Mujeres que, más allá de su situación legal, requieren algo fundamental para reconstruir su vida: oportunidades reales de desarrollo, aprendizaje y trabajo digno.
En los centros de reclusión del estado, existe hoy un esfuerzo articulado entre sociedad civil y distintas instancias públicas para impulsar talleres productivos dirigidos a mujeres internas de bajo riesgo.
A través de procesos de capacitación en manualidades en tela, madera y otros materiales, se les brinda la posibilidad de integrarse a esquemas de comercialización formal, generando ingresos propios y fortaleciendo su autoestima, su autonomía y su proyecto de vida.
Uno de los ejemplos más representativos de este modelo es el trabajo que se realiza a través de la asociación Desde Cero, que ha logrado vincular estos talleres con cadenas productivas reales.
Este tipo de iniciativas no solo impactan a las mujeres que participan directamente. Su efecto se extiende a sus familias, a sus hijos y a su entorno social.
De acuerdo con organismos internacionales como el BID y la ONU, los programas de reinserción laboral reducen la reincidencia delictiva entre un 30% y 40%.

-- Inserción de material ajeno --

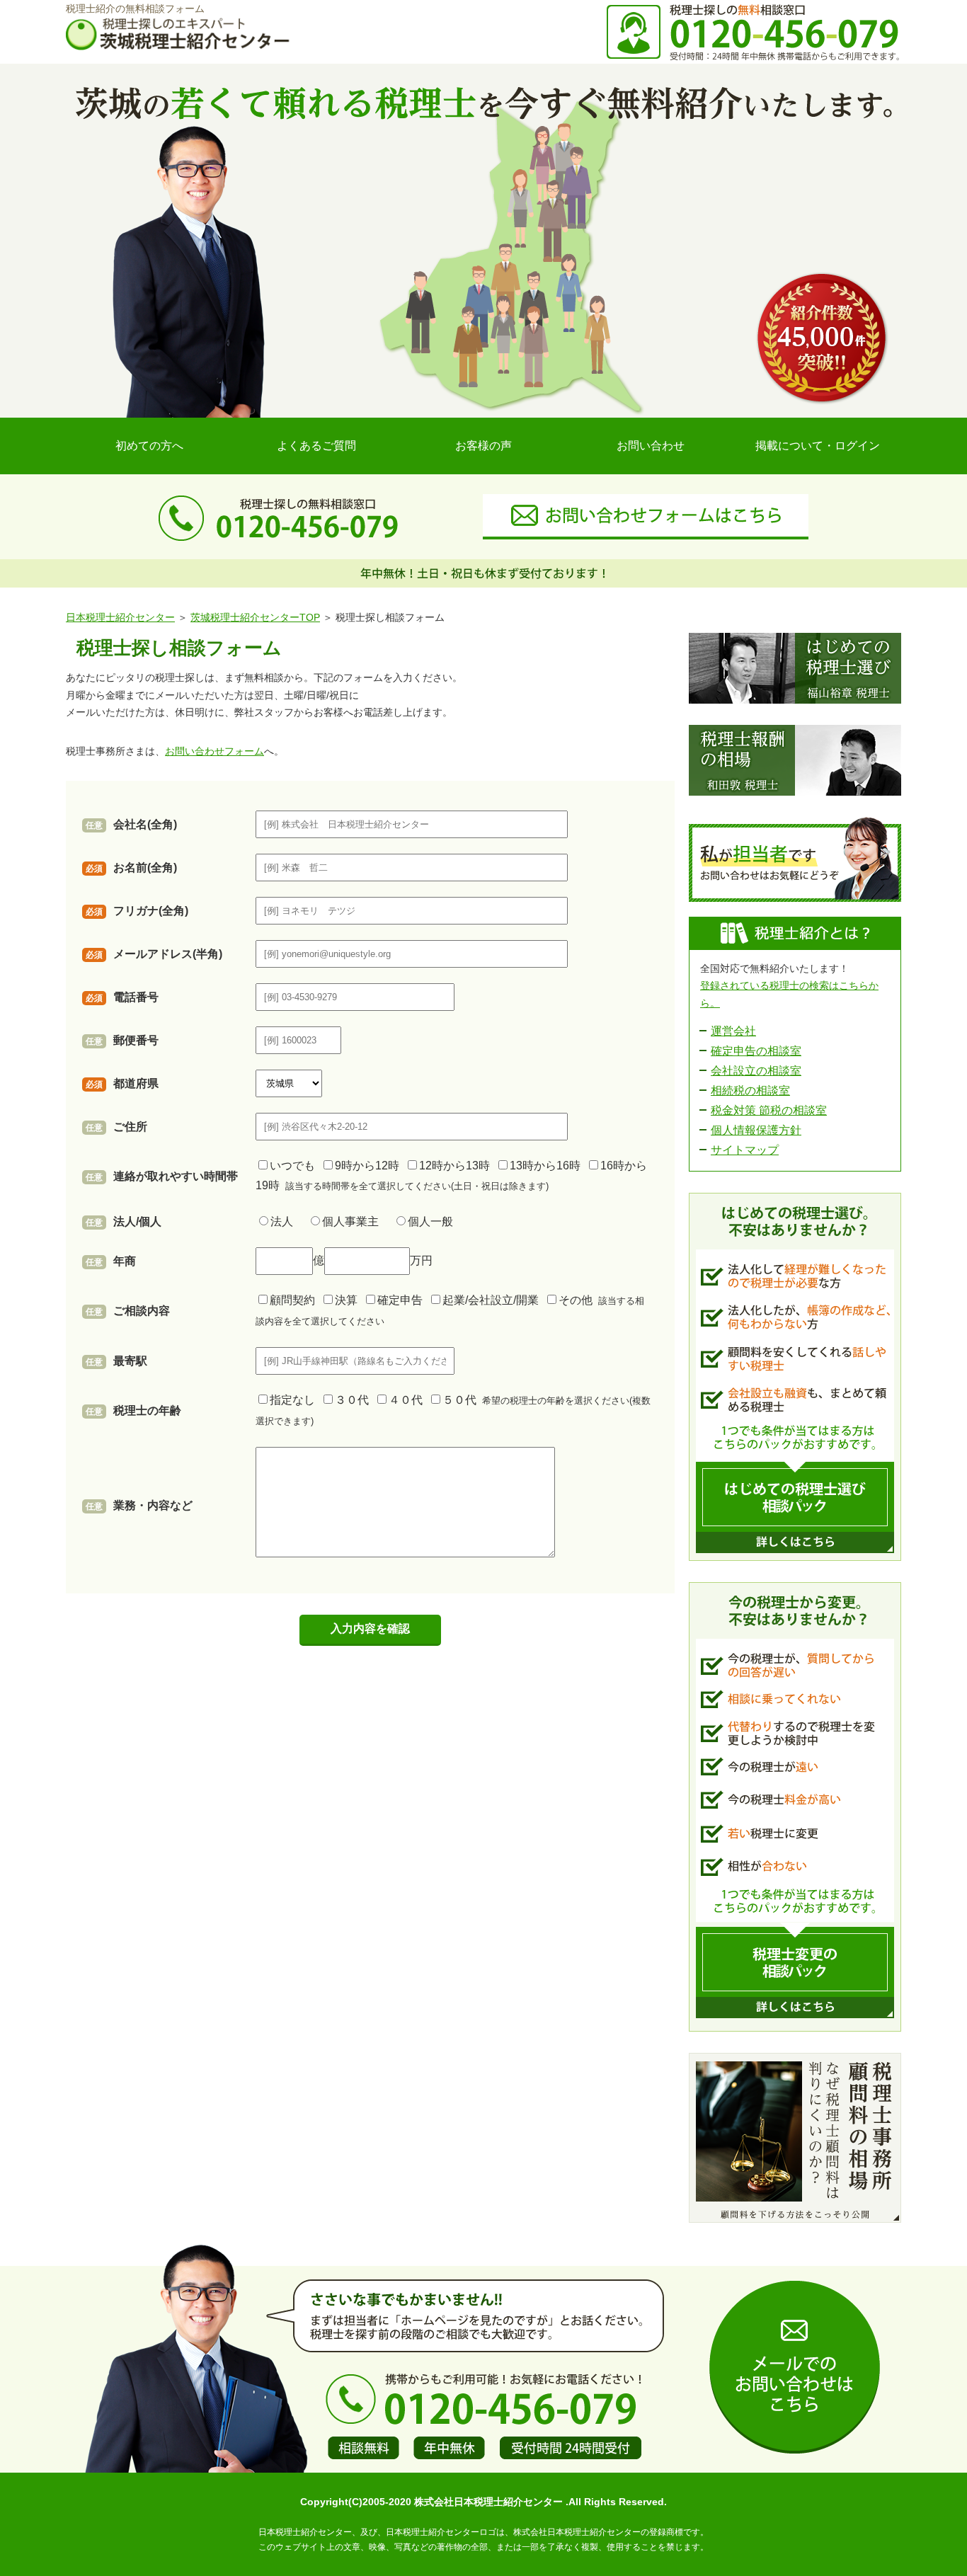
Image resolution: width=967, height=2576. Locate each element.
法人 (287, 1221)
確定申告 (402, 1300)
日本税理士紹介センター (120, 617)
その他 (578, 1300)
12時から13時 (457, 1166)
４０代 (408, 1400)
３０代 (354, 1400)
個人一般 (430, 1221)
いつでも (295, 1166)
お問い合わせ (651, 446)
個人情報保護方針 (756, 1130)
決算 (349, 1300)
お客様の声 (483, 446)
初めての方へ (149, 446)
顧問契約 (295, 1300)
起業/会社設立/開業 (493, 1300)
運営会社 (733, 1031)
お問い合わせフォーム (214, 751)
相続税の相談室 (750, 1090)
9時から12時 (370, 1166)
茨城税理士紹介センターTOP (255, 617)
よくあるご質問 (316, 446)
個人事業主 (356, 1221)
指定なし (295, 1400)
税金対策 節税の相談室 (769, 1110)
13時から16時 (548, 1166)
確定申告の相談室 (756, 1051)
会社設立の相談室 (756, 1071)
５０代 (462, 1400)
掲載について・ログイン (817, 446)
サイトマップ (745, 1150)
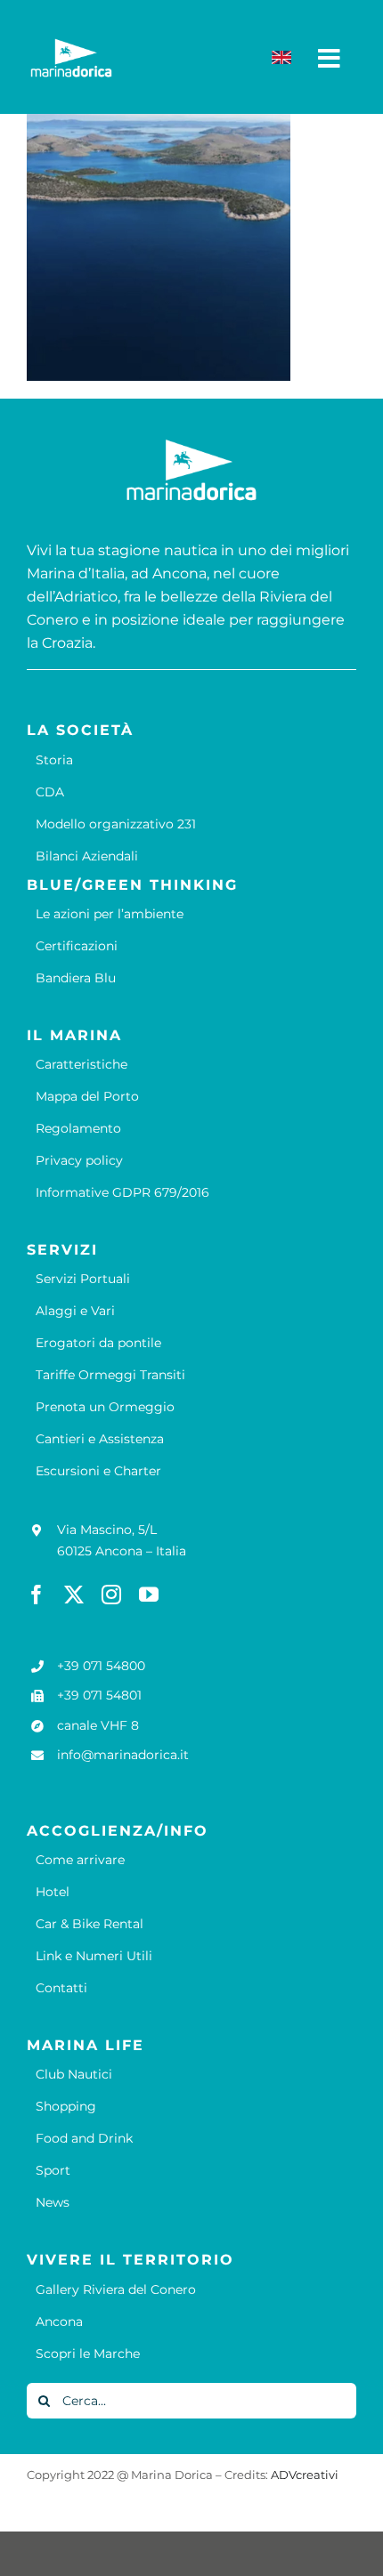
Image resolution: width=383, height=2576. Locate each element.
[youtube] (149, 1594)
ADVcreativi (304, 2474)
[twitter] (74, 1594)
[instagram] (111, 1594)
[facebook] (36, 1594)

En México, el acceso al trabajo durante y después de la reclusión disminuye hasta en 70% la probabilidad de volver a delinquir.
Además, cada persona que logra reinsertarse de manera productiva representa un ahorro considerable para el Estado en costos de seguridad, justicia y sistema penitenciario.
La presidenta Claudia Sheinbaum ha sido clara: la seguridad no se construye solo con policías, sino con oportunidades.
Ofrecer un empleo digno a las mujeres privadas de su libertad demuestra que incluso dentro de una cárcel se puede hacer política social de primer mundo, basada en inclusión, dignidad y reconstrucción del tejido social.
Este enfoque se alinea con la visión social de la gobernadora Mara Lezama, que ha impulsado una agenda donde el desarrollo humano, la economía social y el fortalecimiento de las familias forman parte esencial del modelo de seguridad y bienestar en Quintana Roo.
En este contexto, cobra especial relevancia la construcción de acuerdos entre la Secretaría de Desarrollo Económico, la Secretaría de las Mujeres y la Secretaría de Seguridad Ciudadana, con el objetivo de fortalecer estos proyectos, dotarlos de certeza jurídica y permitir que evolucionen hacia esquemas estables, sostenibles y con continuidad en el tiempo.
Desde una perspectiva humana, económica y social, apoyar la reinserción de mujeres privadas de su libertad no solo transforma historias individuales.
También previene futuros delitos, fortalece a las familias, impulsa la economía formal y genera beneficios colectivos.
Es ahí donde la política pública que impulsa nuestra presidenta deja de ser discurso y se convierte en una herramienta real de transformación social.